= Operation Omega =

Humanitarian aid group

Operation Omega was a London-based group that took humanitarian aid into East Pakistan during the 1971 Bangladesh genocide. Several members of the group were arrested and two were imprisoned for their actions.

== Background ==
In March 1971, East Pakistan declared its independence from West Pakistan, and its intention to form a new country, Bangladesh. This led to a violent military crackdown by the West Pakistani military junta, as they tried to re-establish control. A civil war broke out, between supporters of the West Pakistani government, and Bengali nationalists.

Estimates for the number of civilians killed in 1971 range from 200,000 to 3,000,000. The scale of the deaths became clear in the West when Pakistani journalist Anthony Mascarenhas fled to the United Kingdom and, on 13 June 1971, published an article in The Sunday Times describing the systematic killings by the military.

The civil war continued for most of 1971. According to Peace News, as well as the many deaths, the war forced over 5 million civilians to flee their homes, most crossing into India. The remaining 70 million people in East Pakistan had little access to outside aid. The Pakistani army controlled relief supplies as a method of subduing the rebellion. In particular, the Urdu-speaking Bihari Muslims were forced from their homes in large numbers by Bengali nationalists. The Biharis in East Pakistan had left the Indian state of Bihar at the Partition of India. They had generally supported the West Pakistan junta's rule in East Pakistan, and many had fought in militias on the side of the government in the Civil War. As a result, the Bengali nationalist attempted to either kill the Biharis or expel them from East Pakistan. India would not allow them to cross the border into Bihar state, so they were trapped in the border area of East Pakistan.

== Operation Omega ==
News of the outbreak of civil war in East Pakistan was reported in Peace News in March 1971 by Roger Moody. In the June issue, Moody first announced the formation of Operation Omega:
a small group of Londoners...sailing supplies into East Bengal, regardless of the consequences to the participants...The project would bear obvious similarities to nonviolent interventions of the recent past - especially the Phoenix Voyages by a Quaker Action Group in 1967-68
The Phoenix Voyages were a series of humanitarian trips made to relieve the famine in Biafra following the civil war there. Paul Connett had been a key player in the American response to the Biafran crisis, working as the coordinator of the American Committee to Keep Biafra Alive. In 1971, Connett co-founded Operation Omega with Roger Moody.

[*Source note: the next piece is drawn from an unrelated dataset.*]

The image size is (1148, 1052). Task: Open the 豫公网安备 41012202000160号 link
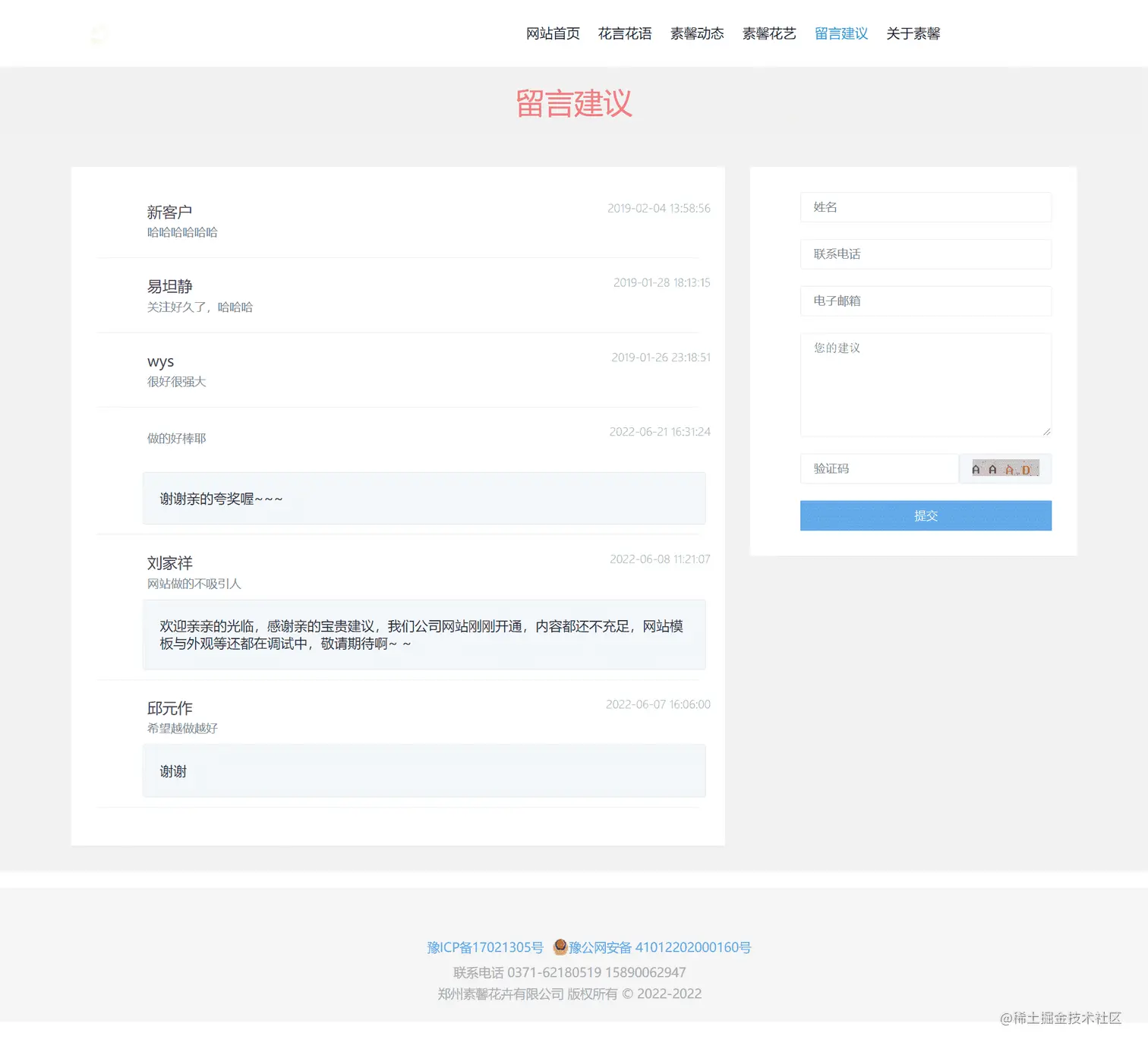coord(660,947)

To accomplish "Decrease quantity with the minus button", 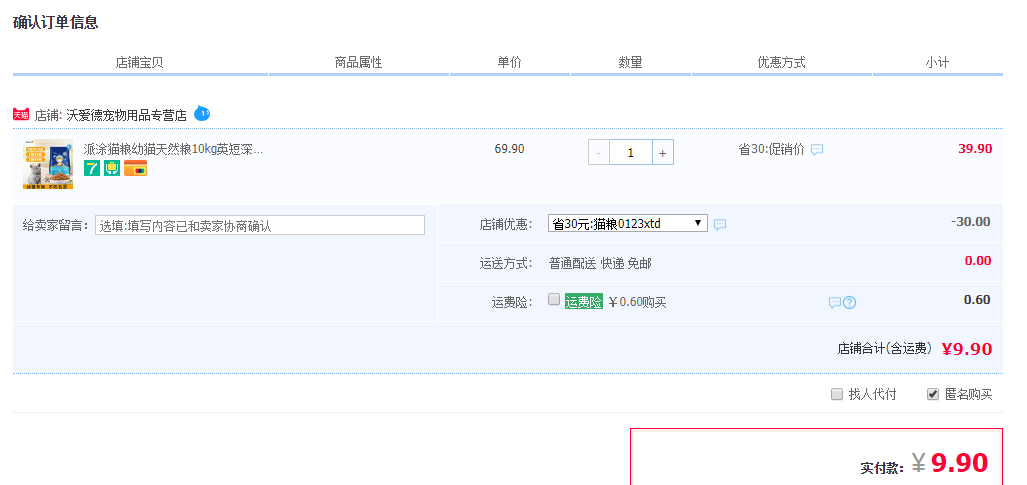I will [599, 152].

Operation Omega was supported by Peace News and by War Resisters' International.

=== First crossing ===
By August 1971, the first two Operation Omega teams arrived in Calcutta. The Omega Team One members were: Marc Duran, Christine Pratt, Roger Moody and Dan Due. In Omega Team Two were Ben Crow, Dan Grotta, Doreen Plamping and Freer Spreckley.

The teams crossed from India into East Pakistan on 17 August, carrying food and saris. Both teams were immediately apprehended by members of the Pakistani Army. After a day of negotiations with the army, the Omega teams decided to sleep in their cars and attempt to continue with their missions the following morning. At 9:20 pm on the evening of 17 August, both teams were arrested by Pakistani forces and taken to Jessore.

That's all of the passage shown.